**ТЕКСТ ДЛЯ ЧТЕНИЯ**.
┄┄┄┄┄┄┄┄┄┄┄┄┄┄┄┄┄┄┄┄
Сравнительно недавно было опубликовано письмо Гоголя к Императору Николаю Павловичу от 18 апреля (н. ст.) 1837 г., проясняющее этот эпизод биографии писателя и свидетельствующее о его монархических убеждениях [см.: 2]. «Всемилостивейший Государь! — писал Гоголь. —
ЕК
Простите великодушно смелость Вашему бедному подданному, дерзающему возносить к Вам незнаемый голос. Находясь в чужой земле, среди людей, лишенных участия ко мне, к кому прибегну я, как не к своему Государю? Участь поэтов печальна на земле: им нет пристанища, им не прощают бедную крупицу таланта, их гонят, — но венценосные властители становились их великодушными заступниками» [1, т. 11, с. 106].
И далее: «Я болен, я в чужой земле, я не имею ничего — и молю Вашей Милости, Государь: ниспошлите мне возможность продлить бедный остаток моего существования до тех пор, пока совершу начатые мною труды и таким образом заплачу свой долг отечеству, чтобы оно не произнесло мне тяжелого и невыносимого упрека за бесполезность моего существования. Клянусь, это одна только причина, понудившая меня прибегнуть к стопам Вашим» [там же, с. 107].
┄┄┄┄┄┄┄┄┄┄┄┄┄┄┄┄┄┄┄┄
**ЗАДАНИЕ 1**.
Определите, согласуются ли с отрывком о письме Гоголя утверждения (a), (b) и (c): (a) письмо датировано 18 апреля 1837 года по новому стилю; (b) письмо адресовано министру; (c) Гоголь пишет, что находится на родине. Для каждого ответьте «да» или «нет» и приведите точные слова отрывка, которые это решают.

Записи с целевыми координатами
┄┄┄┄┄┄┄┄┄┄┄┄┄┄┄┄┄┄┄┄
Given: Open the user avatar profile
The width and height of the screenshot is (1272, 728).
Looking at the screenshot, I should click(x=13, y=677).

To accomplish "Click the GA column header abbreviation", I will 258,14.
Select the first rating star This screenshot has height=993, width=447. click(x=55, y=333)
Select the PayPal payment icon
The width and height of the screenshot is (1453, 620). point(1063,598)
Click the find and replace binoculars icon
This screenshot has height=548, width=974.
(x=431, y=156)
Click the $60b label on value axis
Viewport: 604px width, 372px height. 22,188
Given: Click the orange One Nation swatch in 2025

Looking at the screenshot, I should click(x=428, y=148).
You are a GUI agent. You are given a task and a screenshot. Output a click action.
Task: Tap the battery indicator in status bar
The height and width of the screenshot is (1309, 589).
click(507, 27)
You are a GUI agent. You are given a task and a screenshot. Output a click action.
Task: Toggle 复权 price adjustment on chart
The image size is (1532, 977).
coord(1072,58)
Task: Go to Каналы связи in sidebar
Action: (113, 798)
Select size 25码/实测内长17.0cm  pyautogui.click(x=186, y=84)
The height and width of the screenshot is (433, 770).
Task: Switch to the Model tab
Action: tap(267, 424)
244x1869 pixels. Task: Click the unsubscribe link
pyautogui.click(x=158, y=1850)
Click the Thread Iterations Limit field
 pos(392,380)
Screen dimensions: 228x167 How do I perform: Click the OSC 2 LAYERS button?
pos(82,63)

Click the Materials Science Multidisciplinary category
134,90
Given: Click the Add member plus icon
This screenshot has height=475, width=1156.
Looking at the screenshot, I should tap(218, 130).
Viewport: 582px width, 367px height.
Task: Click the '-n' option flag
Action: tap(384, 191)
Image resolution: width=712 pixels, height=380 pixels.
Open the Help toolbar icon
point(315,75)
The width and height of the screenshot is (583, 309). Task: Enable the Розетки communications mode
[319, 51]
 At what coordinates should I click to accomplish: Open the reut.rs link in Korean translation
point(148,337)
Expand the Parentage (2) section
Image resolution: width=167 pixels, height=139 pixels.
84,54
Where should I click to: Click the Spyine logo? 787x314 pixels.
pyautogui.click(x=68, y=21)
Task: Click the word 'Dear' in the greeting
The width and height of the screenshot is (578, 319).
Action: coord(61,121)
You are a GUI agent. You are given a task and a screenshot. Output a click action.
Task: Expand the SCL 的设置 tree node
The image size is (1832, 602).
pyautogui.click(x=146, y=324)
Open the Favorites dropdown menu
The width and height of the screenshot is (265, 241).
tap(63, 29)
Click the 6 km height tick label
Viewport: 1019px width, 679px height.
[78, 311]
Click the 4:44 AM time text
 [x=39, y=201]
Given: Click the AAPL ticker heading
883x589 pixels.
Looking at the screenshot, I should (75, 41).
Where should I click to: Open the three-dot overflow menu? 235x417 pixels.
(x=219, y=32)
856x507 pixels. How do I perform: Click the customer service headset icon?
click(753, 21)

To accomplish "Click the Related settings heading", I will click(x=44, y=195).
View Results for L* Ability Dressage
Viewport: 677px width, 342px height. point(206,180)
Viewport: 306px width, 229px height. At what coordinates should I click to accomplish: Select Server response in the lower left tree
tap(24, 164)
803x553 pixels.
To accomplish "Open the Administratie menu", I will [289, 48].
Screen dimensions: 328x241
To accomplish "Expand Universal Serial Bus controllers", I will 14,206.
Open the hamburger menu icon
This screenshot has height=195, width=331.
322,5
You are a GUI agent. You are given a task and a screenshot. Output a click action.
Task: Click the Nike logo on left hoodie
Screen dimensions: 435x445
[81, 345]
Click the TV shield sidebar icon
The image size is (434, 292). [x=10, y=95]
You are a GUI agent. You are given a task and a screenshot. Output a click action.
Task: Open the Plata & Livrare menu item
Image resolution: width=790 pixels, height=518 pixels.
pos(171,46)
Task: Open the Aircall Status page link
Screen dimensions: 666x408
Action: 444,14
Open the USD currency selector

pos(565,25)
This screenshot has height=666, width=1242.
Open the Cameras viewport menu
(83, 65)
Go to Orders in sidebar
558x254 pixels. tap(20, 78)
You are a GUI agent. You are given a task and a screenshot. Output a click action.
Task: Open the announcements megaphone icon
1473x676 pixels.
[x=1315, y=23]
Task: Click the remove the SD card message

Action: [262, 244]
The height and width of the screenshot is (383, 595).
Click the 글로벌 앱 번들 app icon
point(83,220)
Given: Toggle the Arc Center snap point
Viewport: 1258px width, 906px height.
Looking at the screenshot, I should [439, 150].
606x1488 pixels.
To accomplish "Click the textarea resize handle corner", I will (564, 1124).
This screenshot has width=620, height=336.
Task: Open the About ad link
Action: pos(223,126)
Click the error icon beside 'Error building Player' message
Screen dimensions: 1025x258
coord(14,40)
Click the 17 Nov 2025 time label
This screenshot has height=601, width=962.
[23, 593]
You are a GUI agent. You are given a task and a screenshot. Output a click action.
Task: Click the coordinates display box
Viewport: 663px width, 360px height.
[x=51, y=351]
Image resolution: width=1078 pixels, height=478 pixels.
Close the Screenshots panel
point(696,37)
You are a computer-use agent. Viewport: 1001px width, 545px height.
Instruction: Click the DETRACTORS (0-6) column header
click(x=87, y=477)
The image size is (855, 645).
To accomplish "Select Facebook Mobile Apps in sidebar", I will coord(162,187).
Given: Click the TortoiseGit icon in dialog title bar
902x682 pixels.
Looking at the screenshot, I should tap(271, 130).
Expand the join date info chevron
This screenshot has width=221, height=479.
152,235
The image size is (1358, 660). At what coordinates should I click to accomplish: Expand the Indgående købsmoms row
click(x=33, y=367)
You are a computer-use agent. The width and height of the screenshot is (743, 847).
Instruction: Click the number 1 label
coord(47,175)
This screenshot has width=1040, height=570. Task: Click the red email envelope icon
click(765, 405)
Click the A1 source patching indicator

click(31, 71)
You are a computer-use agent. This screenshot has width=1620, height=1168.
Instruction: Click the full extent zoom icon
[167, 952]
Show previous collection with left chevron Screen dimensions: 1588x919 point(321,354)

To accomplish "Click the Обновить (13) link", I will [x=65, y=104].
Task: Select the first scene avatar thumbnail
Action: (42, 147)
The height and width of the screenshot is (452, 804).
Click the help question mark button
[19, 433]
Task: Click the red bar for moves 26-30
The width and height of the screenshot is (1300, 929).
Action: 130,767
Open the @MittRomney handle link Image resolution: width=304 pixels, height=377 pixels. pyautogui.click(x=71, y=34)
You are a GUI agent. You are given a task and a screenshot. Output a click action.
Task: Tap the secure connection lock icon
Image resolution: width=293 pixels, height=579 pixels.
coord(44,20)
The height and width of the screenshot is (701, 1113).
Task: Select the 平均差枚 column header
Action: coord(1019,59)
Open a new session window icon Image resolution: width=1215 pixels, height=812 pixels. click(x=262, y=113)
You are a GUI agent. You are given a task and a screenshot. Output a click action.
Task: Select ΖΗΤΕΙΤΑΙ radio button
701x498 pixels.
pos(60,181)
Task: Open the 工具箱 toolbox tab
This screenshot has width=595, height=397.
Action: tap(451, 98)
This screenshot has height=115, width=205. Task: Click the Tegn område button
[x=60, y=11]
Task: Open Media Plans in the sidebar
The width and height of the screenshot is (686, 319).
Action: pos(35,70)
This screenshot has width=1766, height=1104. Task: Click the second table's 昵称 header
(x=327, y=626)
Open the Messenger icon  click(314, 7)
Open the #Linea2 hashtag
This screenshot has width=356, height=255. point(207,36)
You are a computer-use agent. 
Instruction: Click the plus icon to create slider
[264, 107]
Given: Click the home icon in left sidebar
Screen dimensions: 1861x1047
┄┄┄┄┄┄┄┄┄┄┄┄┄┄┄┄┄┄┄┄
**ЗАДАНИЕ 2**.
Повторите, пожалуйста, без изменений отрезок листинга от строки, содержащей «Task: Click the remove the SD card message», до строки, содержащей «Looking at the screenshot, I should [439, 150].», включая обе эти строки.

**ОТВЕТ 1**.
(a) Да: «от 18 апреля (н. ст.) 1837 г.»
(b) Нет: «письмо Гоголя к Императору Николаю Павловичу»
(c) Нет: «Находясь в чужой земле»

**ОТВЕТ 2**.
Task: Click the remove the SD card message

Action: [262, 244]
The height and width of the screenshot is (383, 595).
Click the 글로벌 앱 번들 app icon
point(83,220)
Given: Toggle the Arc Center snap point
Viewport: 1258px width, 906px height.
Looking at the screenshot, I should [439, 150].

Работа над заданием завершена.